**Requirement**
Write out, with no changes, every line starting at the one that contains "Select the 3XL size row label" and ending at the last line of the data below. Leave pictures out.

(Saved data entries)
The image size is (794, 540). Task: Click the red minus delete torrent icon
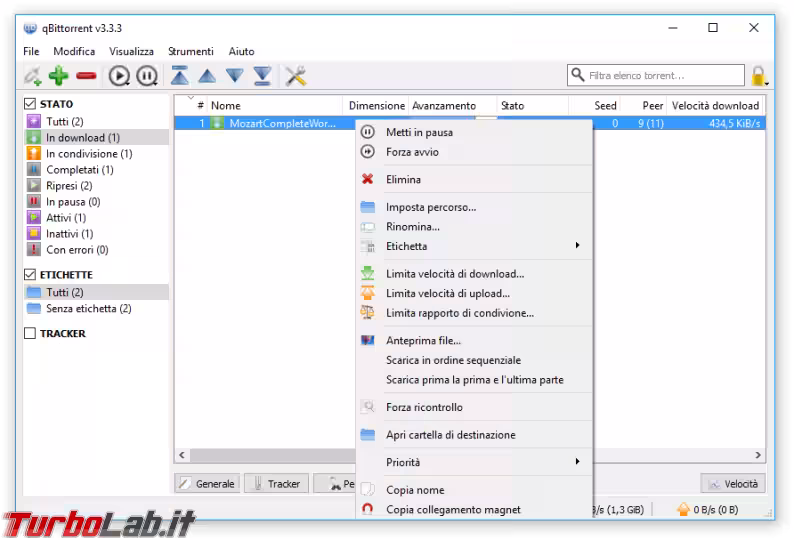coord(86,76)
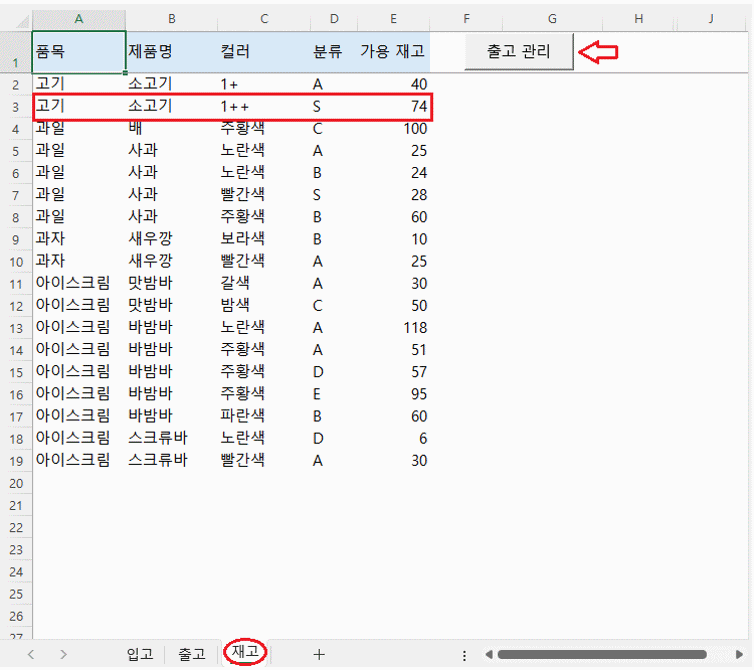Click the 가용 재고 header cell
The height and width of the screenshot is (670, 754).
[393, 52]
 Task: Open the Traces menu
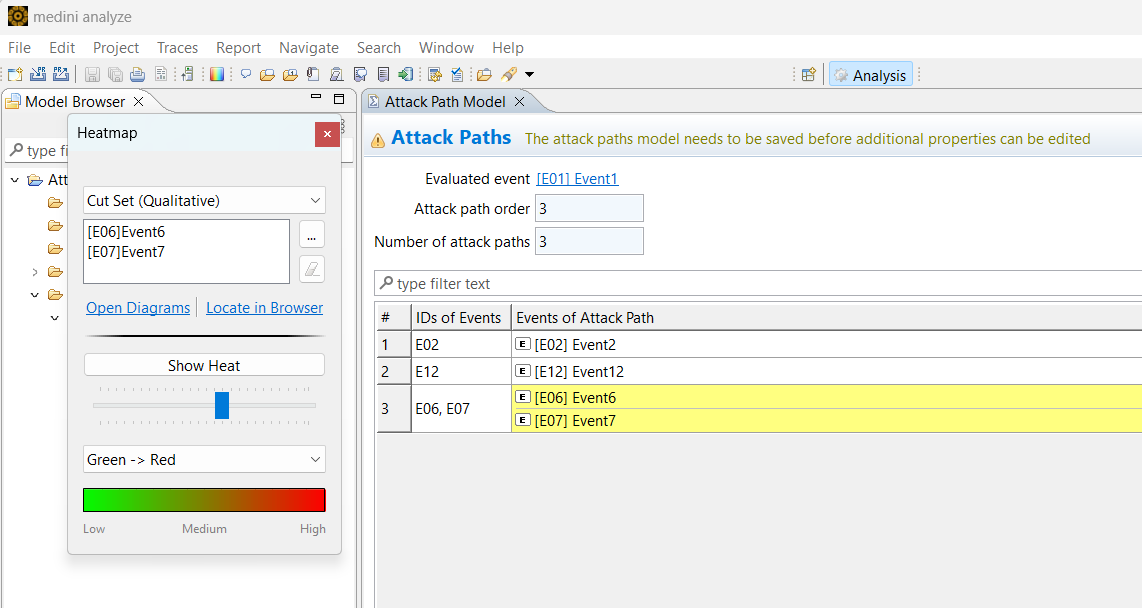(177, 48)
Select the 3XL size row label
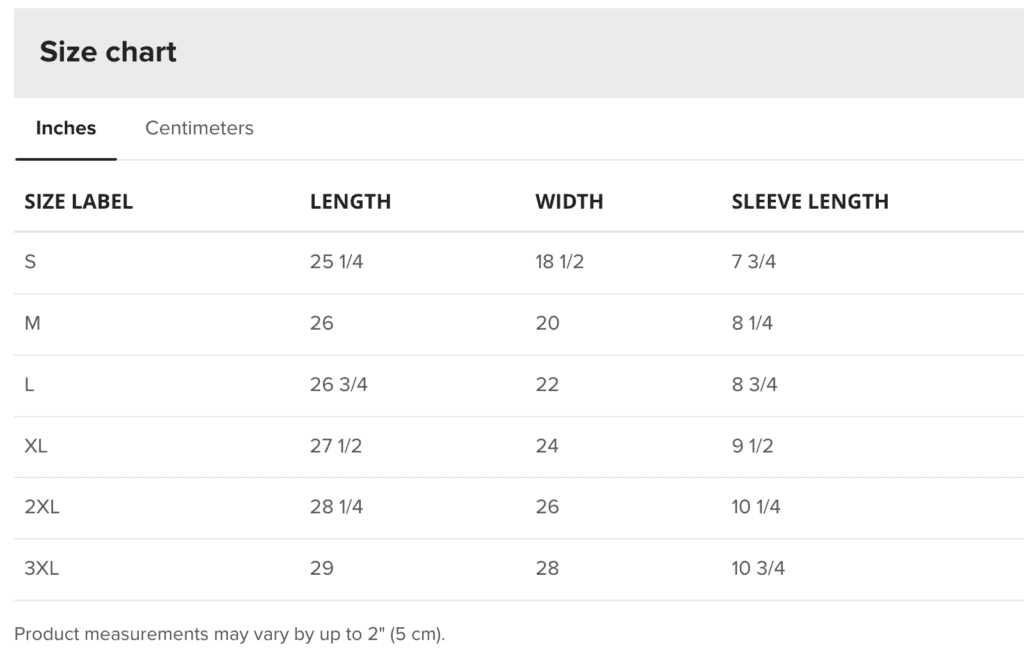1024x672 pixels. click(42, 568)
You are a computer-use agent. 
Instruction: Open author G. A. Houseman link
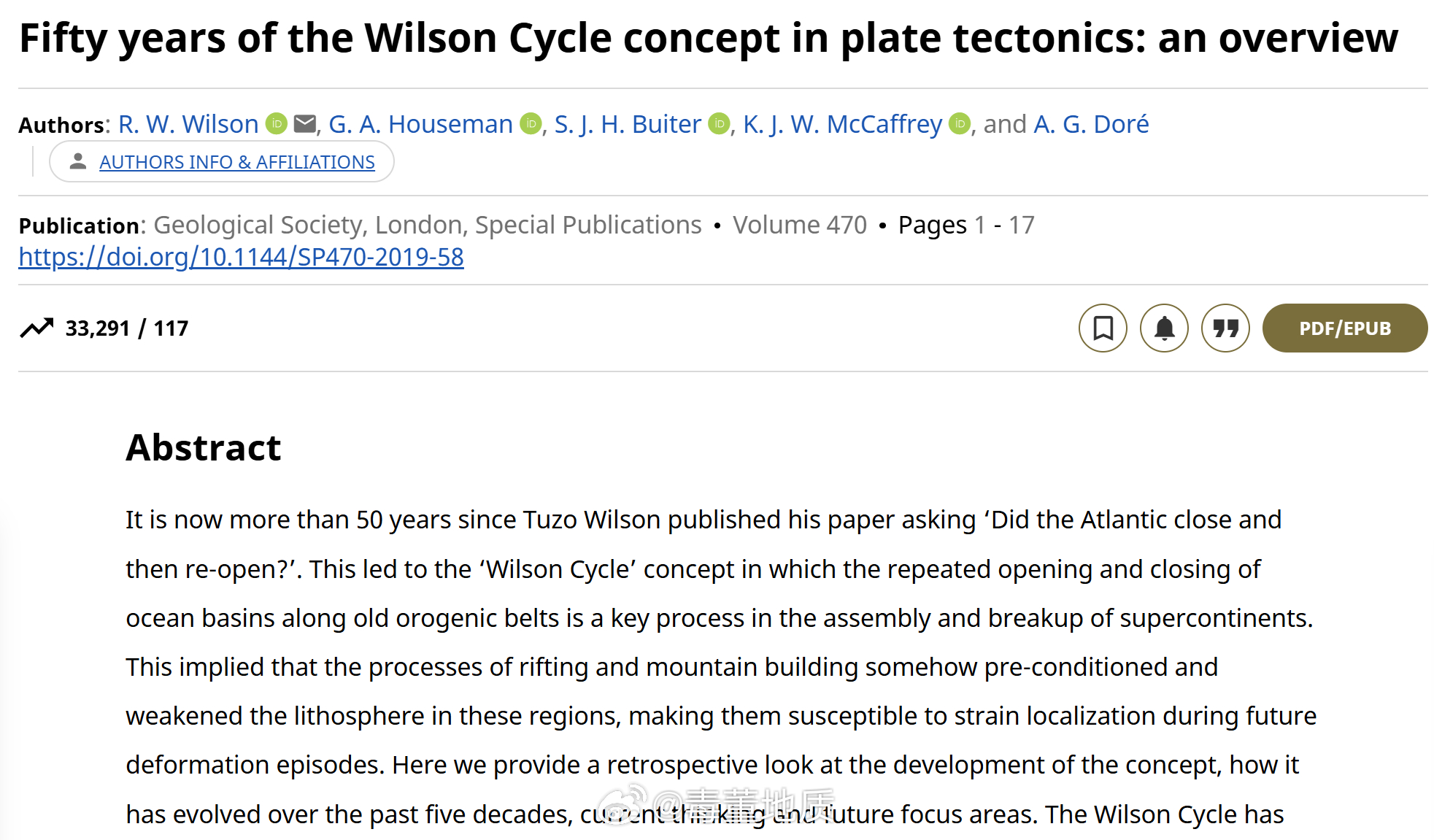[421, 124]
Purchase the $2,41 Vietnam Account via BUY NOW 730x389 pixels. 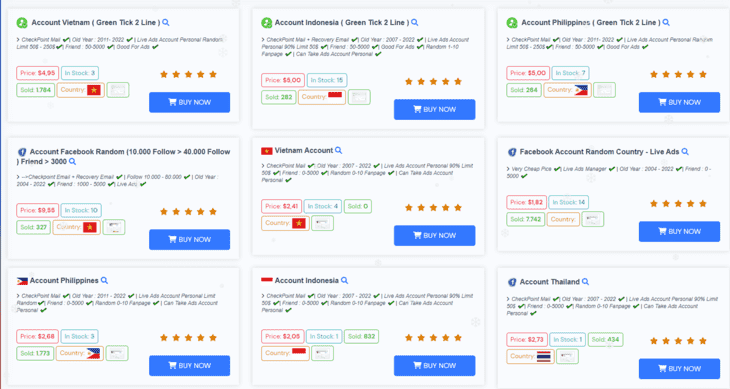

**Answer**
Select the 3XL size row label
1024x672 pixels. click(42, 568)
You are a computer-use agent. 
Instruction: Open author G. A. Houseman link
[421, 124]
Purchase the $2,41 Vietnam Account via BUY NOW 730x389 pixels. 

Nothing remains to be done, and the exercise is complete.